*** Data Section Begins ***
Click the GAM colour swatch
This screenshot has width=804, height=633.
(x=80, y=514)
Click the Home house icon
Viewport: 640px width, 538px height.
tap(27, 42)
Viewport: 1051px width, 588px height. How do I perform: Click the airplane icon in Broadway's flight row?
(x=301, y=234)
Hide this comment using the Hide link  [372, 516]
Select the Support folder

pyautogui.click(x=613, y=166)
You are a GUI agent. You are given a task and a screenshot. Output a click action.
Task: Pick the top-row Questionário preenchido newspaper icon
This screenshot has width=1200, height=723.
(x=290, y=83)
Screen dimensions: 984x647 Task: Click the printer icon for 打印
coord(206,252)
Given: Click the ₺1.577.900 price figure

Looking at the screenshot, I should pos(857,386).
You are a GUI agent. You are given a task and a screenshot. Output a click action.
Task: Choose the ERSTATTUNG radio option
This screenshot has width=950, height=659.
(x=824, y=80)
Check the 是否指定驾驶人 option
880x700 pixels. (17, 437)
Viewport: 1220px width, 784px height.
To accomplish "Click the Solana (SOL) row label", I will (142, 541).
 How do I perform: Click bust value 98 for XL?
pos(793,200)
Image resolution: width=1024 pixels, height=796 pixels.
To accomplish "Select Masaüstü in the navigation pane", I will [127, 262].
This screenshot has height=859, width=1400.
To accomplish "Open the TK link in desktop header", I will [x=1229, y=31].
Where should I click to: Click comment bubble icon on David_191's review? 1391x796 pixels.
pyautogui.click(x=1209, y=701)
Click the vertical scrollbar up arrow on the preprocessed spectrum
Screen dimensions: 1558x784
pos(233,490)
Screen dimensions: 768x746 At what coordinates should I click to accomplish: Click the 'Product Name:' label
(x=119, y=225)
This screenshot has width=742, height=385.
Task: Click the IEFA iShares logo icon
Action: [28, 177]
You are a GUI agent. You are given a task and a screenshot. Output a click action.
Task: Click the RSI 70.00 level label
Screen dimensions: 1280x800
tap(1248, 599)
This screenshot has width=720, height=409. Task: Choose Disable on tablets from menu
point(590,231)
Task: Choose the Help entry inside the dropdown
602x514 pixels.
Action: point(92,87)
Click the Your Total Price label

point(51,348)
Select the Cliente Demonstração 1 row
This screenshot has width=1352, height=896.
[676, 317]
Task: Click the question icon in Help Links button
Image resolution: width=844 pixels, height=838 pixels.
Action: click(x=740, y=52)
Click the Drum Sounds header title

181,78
*** Data Section Ends ***
[Task item]: Each line above that contains the string "Help" should be identified and copied.

[Result of this task]:
Task: Choose the Help entry inside the dropdown
Task: Click the question icon in Help Links button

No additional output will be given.